Rien à signaler. Je ne sais pas quoi attendre.

Mardi 5

Premiers symptômes, je commence à me sentir chaud pour un rien. Quelques messages joueurs avec une connaissance me mettent dans un émoi pathétique.

Mercredi 6

Mal réveillé car je n’ai pas pu me branler pour dormir hier soir. J’ai nettoyé Instagram et Twitter des éléments perturbateurs et j’évite mes forums douteux de référence. Lire l’histoire de Sada Abe, la prostituée qui a coupé le sexe de son amant, me donne des érections.

Il paraît que jouir libère une hormone qui fait baisser les performances sportives et donc que les athlètes de haut niveau évitent toute activité sexuelle avant une compétition. On dirait que ça marche, je fais une séance de musculation impeccable. Le soir, je pose ma main sur mes testicules en lisant dans mon lit. Je prends conscience du risque, alors je la retire.

Jeudi 7

Je me laisse tenter par ce tweet et je suis puni. Je me sens plus excitable au sens non-sexuel du terme et je suis d’une excellente humeur qui dure toute la journée. Peu productif au travail, néanmoins, notamment parce que je continue à échanger des grivoiseries par message.

Vendredi 8

Réveillé par une érection pendant la nuit. Je fais des rêves plus vifs que d’habitude mais pas érotiques. YouTube s’acharne à me suggérer le morceau Masturbation de Chief Keef. Encore une excellente séance de sport. Je suis de bonne humeur et globalement excité.

Samedi 9

Couché ivre et donc d’humeur libidineuse, j’ai bien failli me toucher. Au matin, je m’ennuie dans mon lit et l’idée se remet à tourner dans ma tête. Je veux télécharger Sisters Brothers et le site de torrents m’inonde de porno. Une scène de sexe dans une série me fait bander.

Dimanche 10

En route pour un déjeuner de famille, je croise une jolie fille dans le bus de remplacement de la ligne H. Petite, cheveux noirs et lisses, taches de rousseur. On discute, elle est Ukrainienne, assistante dentaire et timide. Dieu me pardonne mais ça m’inspire un coup de chaud et une érection terribles. Je crois qu’elle le sent parce qu’elle décampe vite. Gêné, l’esprit embué, je renonce à lui demander son numéro.

[Données fournies]
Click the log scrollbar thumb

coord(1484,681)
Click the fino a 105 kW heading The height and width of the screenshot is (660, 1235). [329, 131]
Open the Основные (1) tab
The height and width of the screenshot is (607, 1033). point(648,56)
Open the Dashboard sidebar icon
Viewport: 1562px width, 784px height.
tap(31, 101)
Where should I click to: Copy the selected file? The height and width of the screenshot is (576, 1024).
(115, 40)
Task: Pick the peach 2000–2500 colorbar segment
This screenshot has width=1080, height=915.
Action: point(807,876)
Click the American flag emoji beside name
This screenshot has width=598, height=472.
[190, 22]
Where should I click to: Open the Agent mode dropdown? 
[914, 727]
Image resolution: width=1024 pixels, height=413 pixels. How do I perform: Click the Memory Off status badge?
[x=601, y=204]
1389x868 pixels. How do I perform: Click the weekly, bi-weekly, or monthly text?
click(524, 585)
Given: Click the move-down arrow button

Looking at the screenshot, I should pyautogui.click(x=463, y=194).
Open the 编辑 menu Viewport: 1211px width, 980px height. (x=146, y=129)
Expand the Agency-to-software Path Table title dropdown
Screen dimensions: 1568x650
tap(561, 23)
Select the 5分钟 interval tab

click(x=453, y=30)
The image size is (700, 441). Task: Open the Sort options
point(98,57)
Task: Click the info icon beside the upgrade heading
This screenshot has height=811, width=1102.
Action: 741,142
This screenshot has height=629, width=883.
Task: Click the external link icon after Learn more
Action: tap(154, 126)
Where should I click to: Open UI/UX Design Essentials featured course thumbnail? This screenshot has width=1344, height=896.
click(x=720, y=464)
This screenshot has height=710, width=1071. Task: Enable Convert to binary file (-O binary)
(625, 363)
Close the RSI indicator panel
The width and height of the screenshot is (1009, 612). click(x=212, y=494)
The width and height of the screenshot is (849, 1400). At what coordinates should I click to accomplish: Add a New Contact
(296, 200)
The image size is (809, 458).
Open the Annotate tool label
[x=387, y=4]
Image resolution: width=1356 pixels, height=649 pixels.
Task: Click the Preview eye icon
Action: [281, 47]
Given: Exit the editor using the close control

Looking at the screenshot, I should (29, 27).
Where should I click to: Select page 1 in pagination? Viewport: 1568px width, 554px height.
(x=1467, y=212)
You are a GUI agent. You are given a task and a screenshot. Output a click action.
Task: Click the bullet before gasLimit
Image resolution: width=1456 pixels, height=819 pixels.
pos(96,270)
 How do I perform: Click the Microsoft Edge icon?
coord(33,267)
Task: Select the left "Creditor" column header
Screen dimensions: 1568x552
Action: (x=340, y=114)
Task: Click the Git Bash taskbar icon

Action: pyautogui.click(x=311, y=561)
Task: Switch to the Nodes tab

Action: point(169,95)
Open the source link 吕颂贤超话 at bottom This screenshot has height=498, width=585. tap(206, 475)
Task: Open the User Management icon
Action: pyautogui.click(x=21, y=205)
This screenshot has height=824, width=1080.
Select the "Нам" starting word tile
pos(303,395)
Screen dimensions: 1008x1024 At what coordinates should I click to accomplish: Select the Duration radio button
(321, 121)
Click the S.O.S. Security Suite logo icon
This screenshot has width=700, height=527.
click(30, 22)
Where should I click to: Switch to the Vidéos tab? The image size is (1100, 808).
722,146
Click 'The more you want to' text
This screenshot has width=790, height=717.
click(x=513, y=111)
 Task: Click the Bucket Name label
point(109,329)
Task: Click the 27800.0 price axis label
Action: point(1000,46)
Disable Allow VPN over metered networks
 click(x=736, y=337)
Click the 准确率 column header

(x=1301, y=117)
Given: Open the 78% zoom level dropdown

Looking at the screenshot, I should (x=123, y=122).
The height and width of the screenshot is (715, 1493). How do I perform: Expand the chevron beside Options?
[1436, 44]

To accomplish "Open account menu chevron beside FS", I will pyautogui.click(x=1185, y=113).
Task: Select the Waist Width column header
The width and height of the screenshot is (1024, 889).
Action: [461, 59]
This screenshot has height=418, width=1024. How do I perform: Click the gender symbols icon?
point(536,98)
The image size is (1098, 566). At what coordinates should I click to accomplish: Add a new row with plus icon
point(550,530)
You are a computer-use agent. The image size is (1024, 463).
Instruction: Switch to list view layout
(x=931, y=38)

[Consignes]
a: Relevez tous les intitulés de jour qui découpent l'extrait en entrées datées.
b: D'après l'extrait, quel métier exerce la jeune femme rencontrée dans le bus de remplacement de la ligne H ?
c: Reproduisez fidèlement le passage de l'extrait qui commence par "Rien à signaler." et se termine par "je la retire.", ces derniers mots compris.

[Réponses]
a:
Mardi 5
Mercredi 6
Jeudi 7
Vendredi 8
Samedi 9
Dimanche 10

b: Elle est assistante dentaire.

c:
Rien à signaler. Je ne sais pas quoi attendre.

Mardi 5

Premiers symptômes, je commence à me sentir chaud pour un rien. Quelques messages joueurs avec une connaissance me mettent dans un émoi pathétique.

Mercredi 6

Mal réveillé car je n’ai pas pu me branler pour dormir hier soir. J’ai nettoyé Instagram et Twitter des éléments perturbateurs et j’évite mes forums douteux de référence. Lire l’histoire de Sada Abe, la prostituée qui a coupé le sexe de son amant, me donne des érections.

Il paraît que jouir libère une hormone qui fait baisser les performances sportives et donc que les athlètes de haut niveau évitent toute activité sexuelle avant une compétition. On dirait que ça marche, je fais une séance de musculation impeccable. Le soir, je pose ma main sur mes testicules en lisant dans mon lit. Je prends conscience du risque, alors je la retire.